Alignments to Content Standards: G-C.A.3 G-CO.D.12


You have been asked to place a warehouse so that it is an equal distance from the three roads indicated on the following map. Find this location and show your work.


  1. Show how to fold your paper to physically construct this point as an intersection of two creases.
  2. Explain why the above construction works, and in particular why you only needed to make two creases.

IM Commentary

This task can be implemented in a variety of ways. For a class with previous exposure to the incenter or angle bisectors, part (a) could be a quick exercise in geometric constructions,. Alternatively, this could be part of a full introduction to angle bisectors, culminating in a full proof that the three angle bisectors are concurrent, an essentially complete proof of which is found in the solution below.

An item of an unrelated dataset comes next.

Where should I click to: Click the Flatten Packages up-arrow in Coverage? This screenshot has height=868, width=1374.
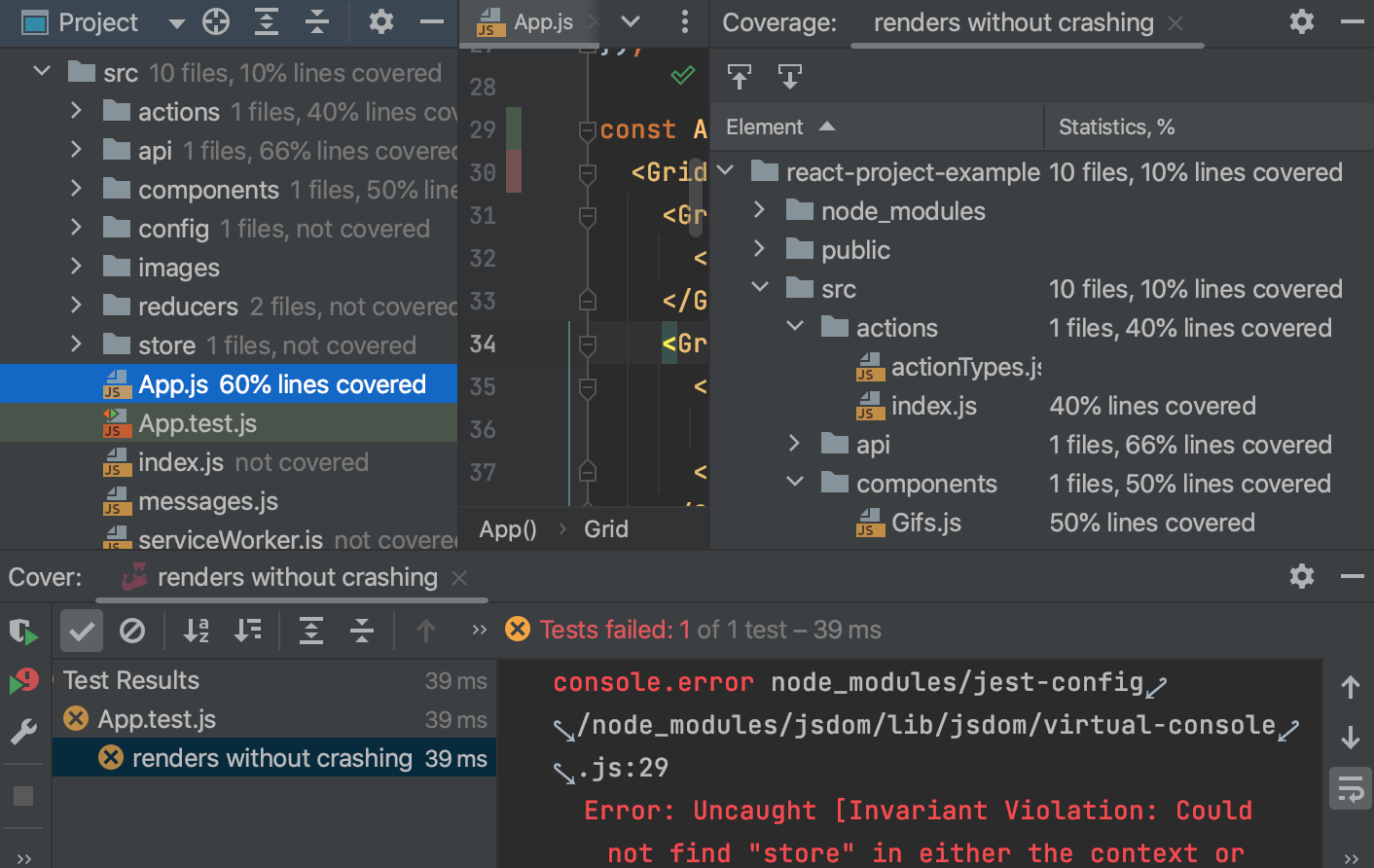[x=740, y=77]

We note also that the geometric construction aspect of the proof could be nicely replaced with an exploration involving the use of dynamic geometry software. Dragging the placement of the three initial roads in to a variety of configurations helps develop student's intuition for the incenter construction.


  1. Fold and crease the paper so that Oak lies on top of Rio. Do the same so that Oak lies on top of Elm. The point of intersection of the two creases is the point an equal distance from the three sides.

  2. Since the desired location should be an equal distance from three sides of triangle ABC, we are looking for the center of the circle inscribed in the triangle. The center of the inscribed circle, called the incenter, can be found by constructing the angle bisectors of the three interior angles of the triangle, as in the diagram below. Since these angle bisectors are concurrent, it is sufficient to construct two of the angle bisectors (and hence only make two creases in part (a)).


  3. Now we show the concurrence of the three angle bisectors: It is easy to see that the distance from the warehouse $W=WH$ to Rio equals the distance from $W$ to Oak. Namely, draw perpendiculars from $W$ to both Rio and Oak, with respective intersection points $X$ and $Y$. The triangles $\triangle WXC$ and $\triangle WYC$ are congruent since they are right triangles with $\angle WCX = \angle WCY$ and sharing side $WC$. So $WX=WY$. Similarly, drawing a perpendicular to Elm through $W$ meeting Elm at $Z$, we have $WY = WZ$. Combining the two equalities, we learn that $WX = WZ$, so that $W$ is on the angle bisector and the three angle bisectors are concurrent.